- _EXERCISE REQUIREMENTS_
A. Answer these questions from the text on the CD-R releases and the Scarborough Christmas. Give each answer on its own line, marked (i), (ii) and (iii):
(i) How many copies were made of Felix Mace's "Boundary Situation"?
(ii) What catalog number does Idler Arms' "Kubelik Unbugged" carry?
(iii) To which town did the writer drive back after leaving Scarborough?
B. Extend the text on the CD-R releases and the Scarborough Christmas with a paragraph that picks up after its final sentence.

- _TEXT BLOCK_
— Begin —

Butte County Free Music Society - BUFMS50. CDR
100 Copies

Felix Mace - Boundary Situation
Butte County Free Music Society - BUFMS51. CDR
50 Copies.

Idler Arms - Kubelik Unbugged
Butte County Free Music Society - BUFMS39. CDR
100 Copies

Bren’t Lewiis Ensemble - Hard Molt
Butte County Free Music Society - BUFMS58. CDR
100 Copies

Bren’t Lewiis Ensemble - Gloria
Butte County Free Music Society - BUFMS49. CDR
100 Copies

Bren’t Lewiis Ensemble - Rupture Piles
Butte County Free Music Society - BUFMS48. CDR
100 Copies

Bren’t Lewiis Ensemble - The Thirteenth Century German Poet [And Who Can Forget Him]
Butte County Free Music Society - BUFMS55. CDR
100 Copies






Christmas 2015 saw me and Mrs Fisher in the North Yorkshire seaside resort of Scarborough. Unlike last year there were no bracing frosty morning walks along Marine Drive or cosy nights in in front of a three bar electric fire as the plumbing rattled and groaned around us. For this was the winter of 2015 where it rained every minute of every day for what seemed like forever. And I don’t just mean normal rain, this was Bible Rain. The sort of stuff driven by howling winds, rain that swept bridges, businesses, homes, pubs and people away with terrifying ease. The weather was so bad we left Scarborough a day early deciding that we’d had enough of listening to the windowpanes rattling and the downpipes gurgling so off we sped down a wet and slippeddy A64 past the flooded fields of Tadcaster and back to Cleckheaton where even here their’d been a flood warning issued.

— End —

- _DATASET EXTRACT_
— Begin —

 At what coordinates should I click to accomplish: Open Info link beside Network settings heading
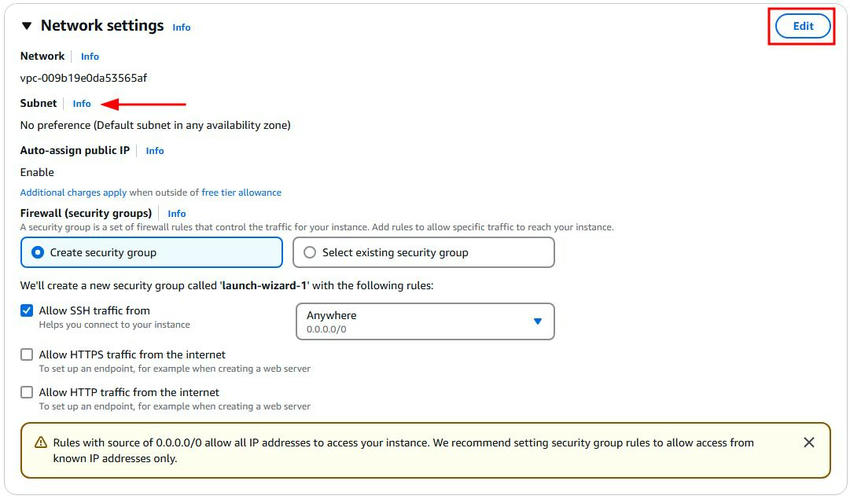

— End —
— Begin —

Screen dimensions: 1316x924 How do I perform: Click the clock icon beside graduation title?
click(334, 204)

— End —

- _SET OF ANSWERS_
A.
(i) 50 copies
(ii) BUFMS39
(iii) Cleckheaton

B.
Our stay, or should I say mine, was made slightly less miserable by the addition of these ten releases. Deep in a book, half way down my eighth glass of port and with the velvet curtains doing their best to keep the elements at bay I took myself off to the strange worlds inhabited by America’s Butte County Free Music Society and Brighton’s Chocolate Monk-ers. Once there I reminded myself that it is quite possible to forget that you are in a rain lashed guest house in Scarborough in the middle of winter and instead that you have somehow managed to stumble across a motherlode of weirdness that is six miles deep, four football pitches wide and more than capable of rendering the outside world meaningless. At least until the port runs out.

I thought this as I listened to these releases once more, this time in July 2016, where the climate is somewhat more amenable. At least the rain’s warmer. My notes of the first experience are a jumbled mess, mainly due to port consumption, containing as they do various references to cricket and the England v South Africa Boxing Day Test match and notes on the players taking part. I also wrote ‘Tories; soft downy cheeked arseholes’ something else that the port made me do. For Idler Arms I’d written ‘like the Sun City Girls warming up as captured on a dictaphone with the last track being an outtake from the Eraserhead soundtrack’. For Blood Stereo I had written ‘snoring’, ‘Chinese radio broadcasts’ and ‘In Toto’ which is Latin for ‘complete’ and must have been something to do with the crossword I was doing at the time. In other words I had written nothing of value or worth, except for the bit about Idler Arms which I still stand by.

So, seven months on I start again this time thinking I’ll try and be clever and attempt to compare the  obvious worlds that both BUFMS and Chocolate Monk both inhabit. But maybe I’m biting off more than I can chew here? On first listen a lot of what passes for aural entertainment in the worlds of BUMFSCHOC would appear to be nothing more than ‘people fucking about’. An uneasy term but one that I think people of a more base nature can connect with.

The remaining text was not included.